Based on this judgment, in November 2025, ZhiPingFang, in collaboration with Peking University, launched the new-generation architecture Video2Act, which integrates the World Model, achieving for the first time a robot model paradigm of "predict first, execute later." Video2Act is not a traditional video generation model but a VLA architecture integrated with a 4D World Model. By modeling dense spatial information and continuously inputting action sequences, it enables robots to understand future state changes in advance and convert predictive capabilities into action decisions. In third-party evaluations, Video2Act achieved a performance improvement of over 30% compared to the most advanced similar models in Silicon Valley. In the authoritative World Model survey "World Model for Robot Learning: A Comprehensive Survey," co-authored by global top scholars including Royal Society and Royal Academy of Engineering Fellow, Turing AI world-class researcher Philip Torr, and reinforcement learning pioneer Pieter Abbeel, Video2Act was prominently cited as a representative achievement of the "World Model + VLA integration" route.

After solving the integration problem of the World Model and VLA, ZhiPingFang focused on overcoming the challenge of enabling robots to act stably and efficiently like humans. At the Zhiyuan Conference, Guo Yandong introduced ZhiPingFang's newly released brain-like embodied intelligence system, NeuroVLA. This is currently the only embodied intelligence system that simultaneously possesses three major biological motor abilities: active perception, fault self-recovery, and temporal memory. Guo Yandong pointed out that in existing VLA architectures, although robots have strong understanding capabilities, they still face issues such as slow response, motion jitter, and high energy consumption in real complex environments, because most robots rely on a single unified large model to simultaneously handle perception, reasoning, and control.

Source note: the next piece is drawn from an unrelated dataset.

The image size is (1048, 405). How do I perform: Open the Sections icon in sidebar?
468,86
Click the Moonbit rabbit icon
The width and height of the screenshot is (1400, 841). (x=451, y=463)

Drawing inspiration from the mechanism where the human cerebral cortex is responsible for thinking, the cerebellum for coordinating movement, and the spinal cord for instinctive reflexes, ZhiPingFang built the world's first "cortex-cerebellum-spinal cord" three-level brain-like architecture, NeuroVLA. In this architecture, the cortex handles semantic understanding and task planning, the cerebellum handles high-frequency motion coordination and dynamic correction, and the spinal cord handles millisecond-level motion execution and safety reflexes. This design enhances the stability, real-time performance, and energy efficiency of robots in the real physical world at the architectural level. Experimental results show that NeuroVLA can reduce robot motion jitter by over 75%, complete reflex responses within 20 milliseconds after a collision, and significantly reduce system power consumption.

From end-to-end VLA, to Video2Act, and then to NeuroVLA, ZhiPingFang has continuously engaged in systematic innovation around the robot brain over the past three years. This evolutionary path points in the same direction: giving robots a "brain" that is more like the human brain.